Following the sector's correction over the past three years, the Chinese government is now encouraging local cities to take appropriately tailored measures to rejuvenate the real estate sector. 

It is widely believed that a shorter and smoother transition for the property industry is highly achievable. For instance, allowing more market-based adjustment in housing prices and taking quick and effective measures to reform and overhaul financially-strapped developers will help clear the overhang of home inventories being faced by Chinese cities. Also, gradually revived home transactions will help ease public jitters that home prices will continue to drop.

For some time, a number of American and Western publications had predicted China's property market would crash, the same way as Japan hit a brick wall in early 1990s, or the US witnessed in the 2008 subprime debacle.

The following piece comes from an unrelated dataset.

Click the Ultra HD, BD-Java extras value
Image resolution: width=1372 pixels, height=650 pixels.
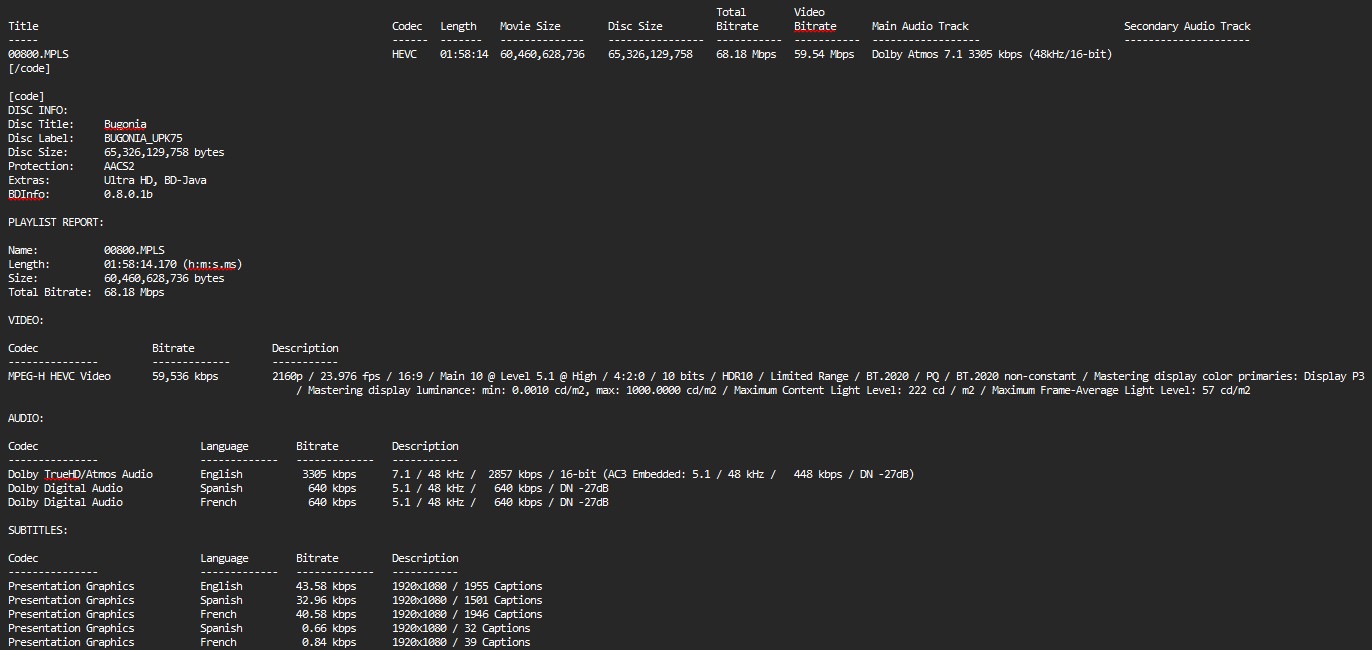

However, these publications are to be disappointed this time as China has many effective means in its toolbox to fix the problem. 

Around seven years ago, the Chinese government took the initiative to address an evolving property bubble by tightening bank policies that allowed developers to borrow excessively and recklessly. The government also moved to curb property market speculation by ordering all major Chinese cities to institute highly restrictive home-buying and selling rules. 

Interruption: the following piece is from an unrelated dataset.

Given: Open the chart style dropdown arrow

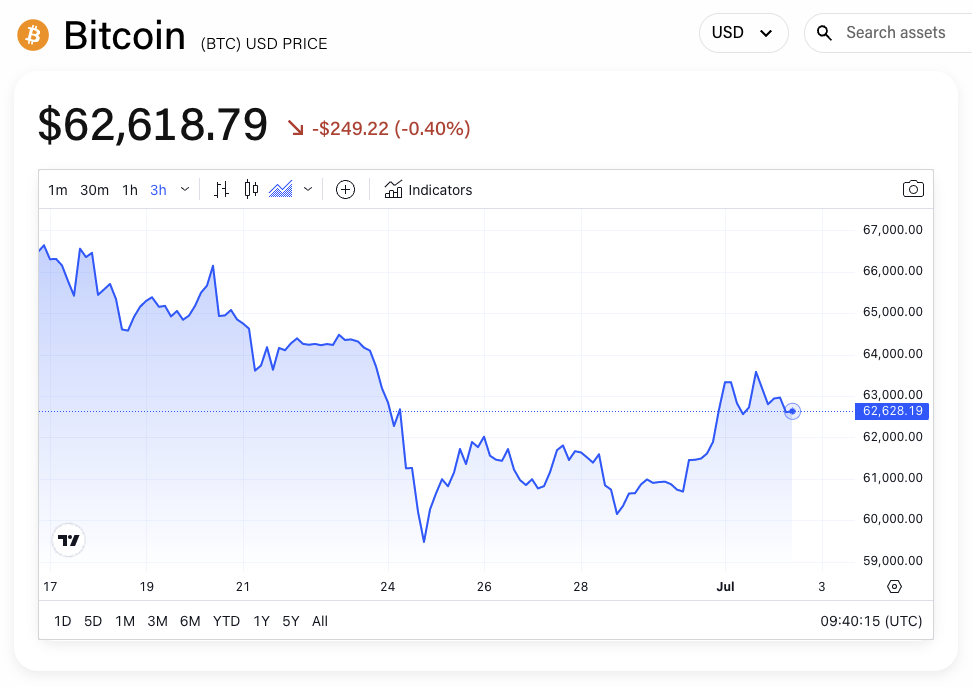Looking at the screenshot, I should point(307,189).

More recently, witnessing the apparent effect of the real estate sector slowdown, the government has started to focus on helping the sector transition to a more appropriate and sustainable size, including ramped-up efforts to boost urban rental housing, expand construction of affordable housing projects, and refurbish and upgrade under-developed downtown neighborhoods to guide the industry toward a more healthy and viable development route.

During the recent May Day holidays, Shanghai's real estate association and other industry groups unveiled an initiative aimed at providing greater benefits to residents seeking to sell their home and buy a new one. The trade-in measure is also trialed out in other Chinese cities, such as Central China's Zhengzhou and South China's Haikou. In Chengdu city, another metropolis in Southwest China, local authorities are pledging great support for developers' reasonable financing needs, and the city will no longer review qualifications for those interested in buying a home there. 

Looking to the future, the property market faces additional pressures from some structural adjustment factors, particularly demographic changes. Nevertheless, the steadily growing middle-class or well-off families' demand for spacious and better-quality houses is on the rise. Detached or semi-detached houses are likely to be in great demand before 2050 as the upper middle class continues to build up their family wealth.

So, future prospects for the property sector are largely auspicious and promising.